Retrospective analysis of patient documentation treated for GCT between 1988-2008 at the Maria Skłodowska-Curie Memorial Cancer Centre, Warsaw, was performed. Clinical and pathological features of the study group, as well as methods and results of the treatment were analyzed.
Medical documentation of 148 patients was analyzed. The majority of patients was classified as FIGO stage 1 (87.5%). Surgery was performed as primary treatment in all cases. Forty eight patients (32,6%) were held for observation stays, whereas 57.1% were qualified to receive adjuvant treatment: chemo- or radiotherapy. Mean progression free survival was 133.5 months (11.1 years) and was significantly longer in patients treated with the chemotherapy regimen when compared to radiotherapy (148 vs. 91 months respectively; p = 0.028). Overall survival was 173,7 months and was significantly longer in patients treated with adjuvant chemotherapy vs. RTH (165 vs. 121 months; p = 0.068). Recurrence of the disease was associated with poorer prognosis.

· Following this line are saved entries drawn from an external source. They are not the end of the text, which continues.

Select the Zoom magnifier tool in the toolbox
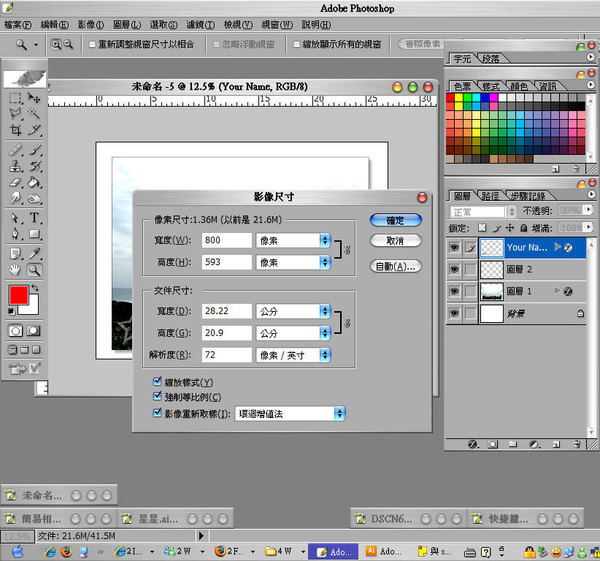The height and width of the screenshot is (561, 600). pyautogui.click(x=35, y=269)
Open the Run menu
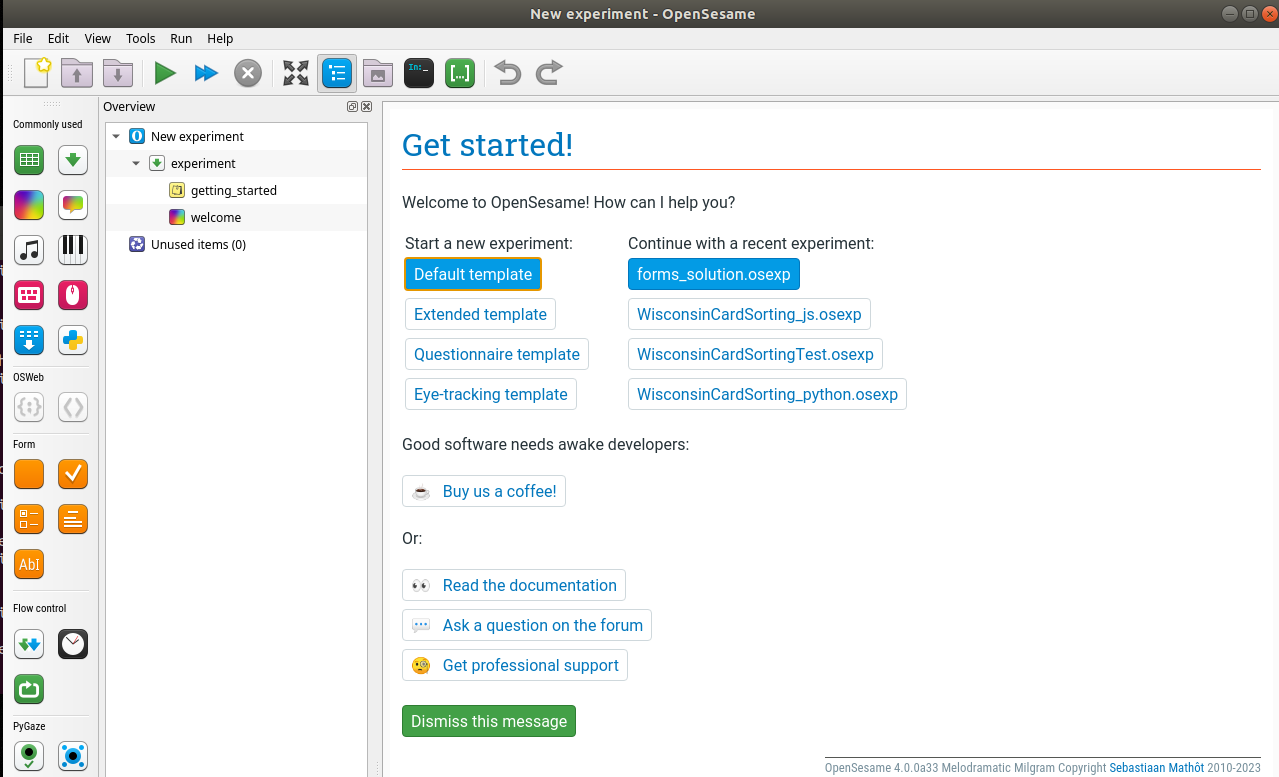Image resolution: width=1279 pixels, height=777 pixels. (181, 38)
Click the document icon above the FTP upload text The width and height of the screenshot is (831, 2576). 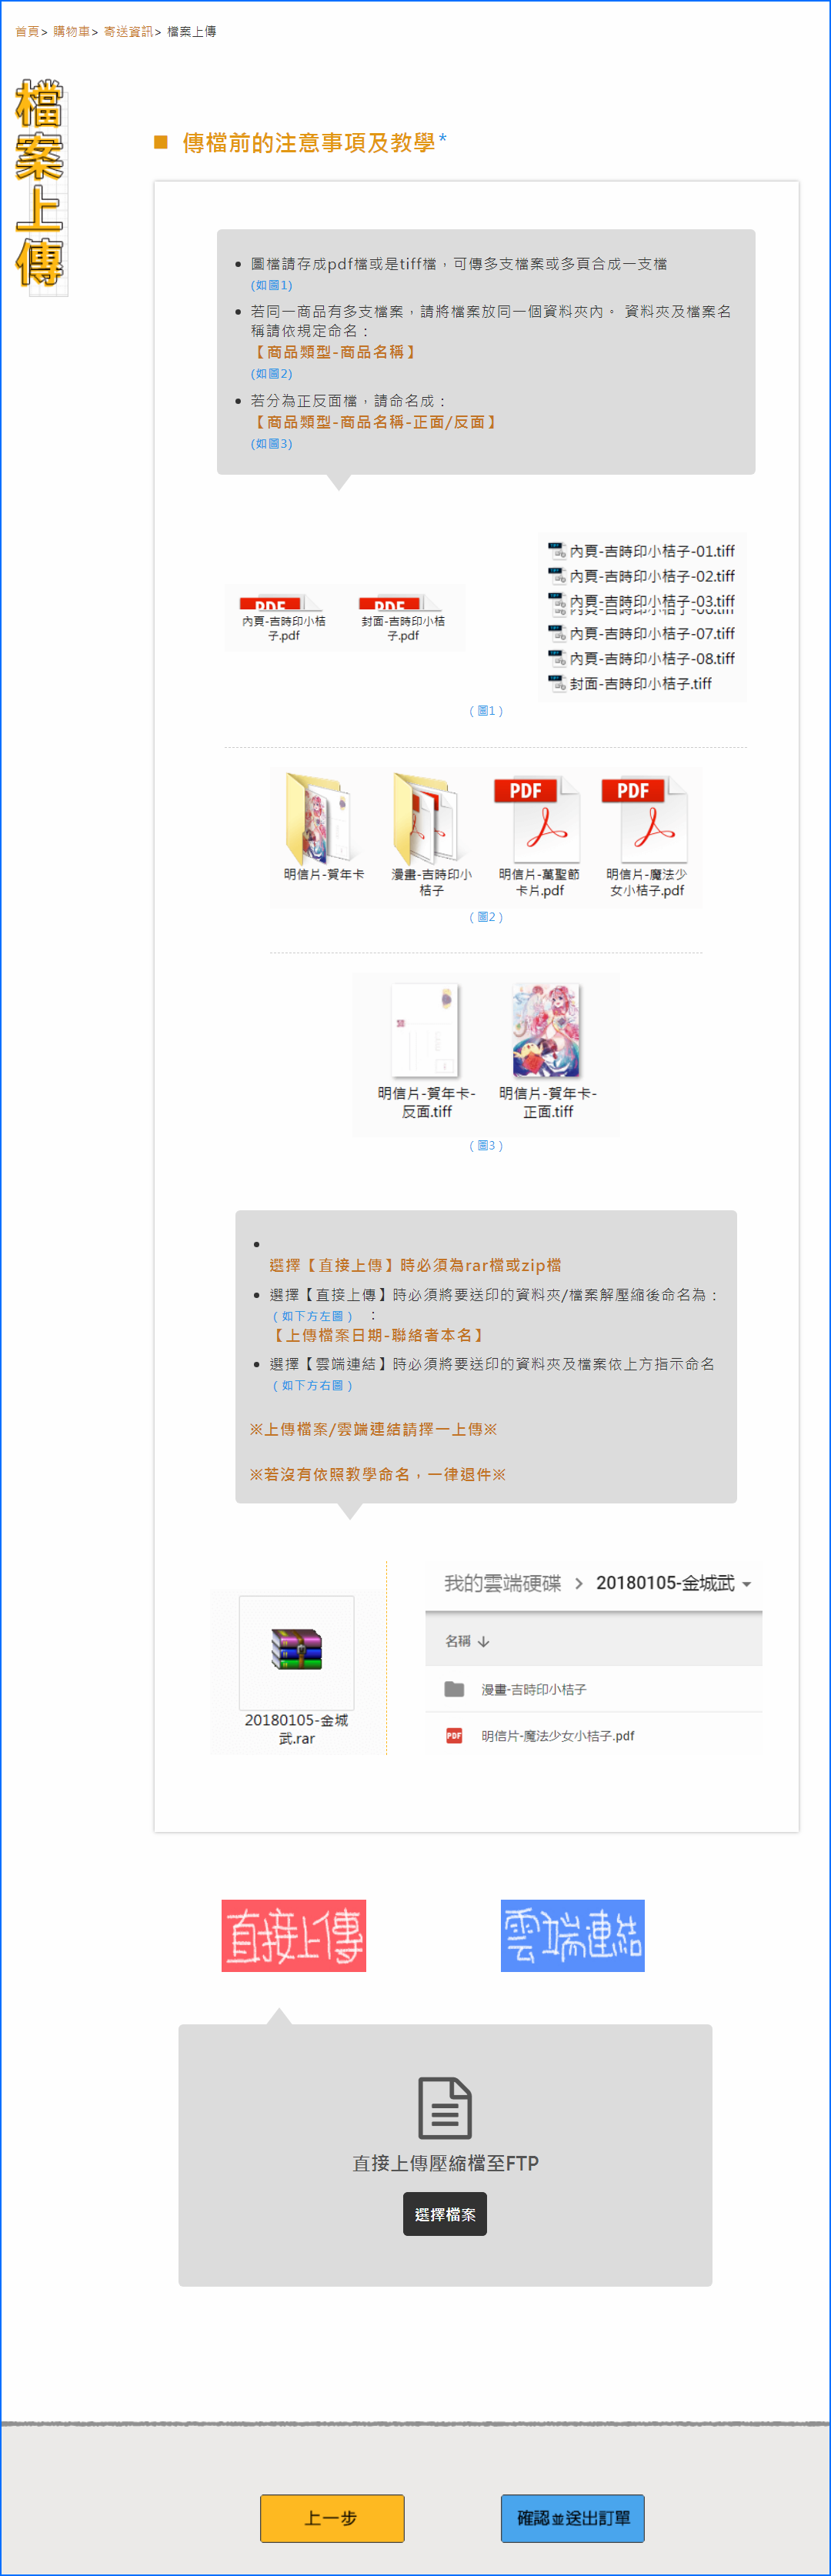(x=444, y=2107)

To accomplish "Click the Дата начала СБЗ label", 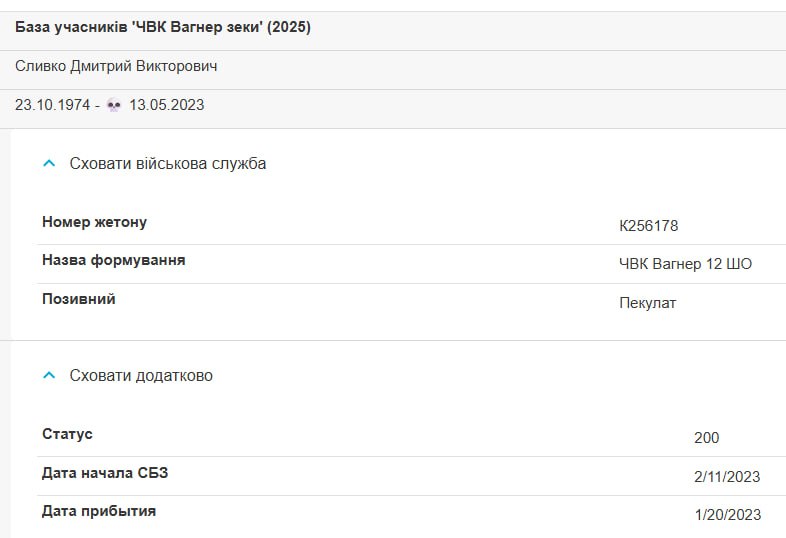I will (x=105, y=473).

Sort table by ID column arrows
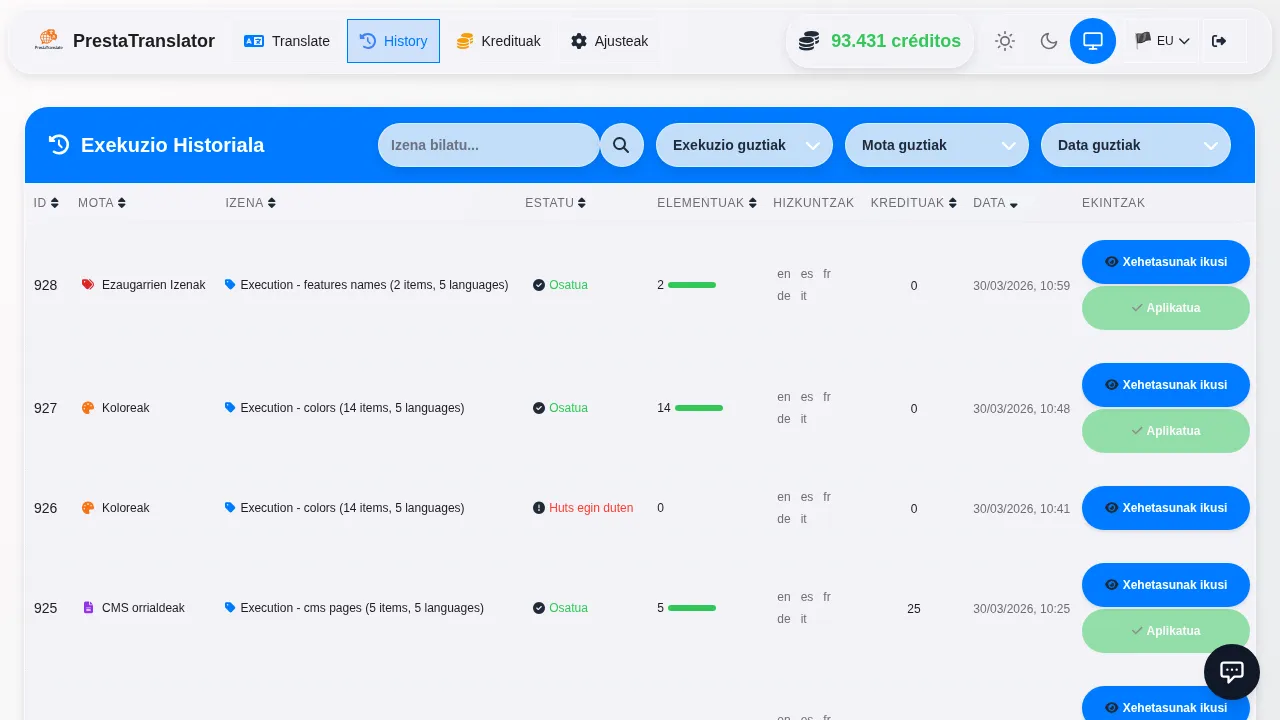(x=54, y=203)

GCTs are potentially curable neoplasms of the ovary with low treatment failure rates. Quick diagnosis and appropriate treatment in centers experienced in ovarian cancer surgery are the necessary conditions to obtain good results. The stage of the disease remains the most important prognostic factor chemotherapy with the use of bleomycine etoposide and cisplatin should be considered in patients who require adjuvant treatment.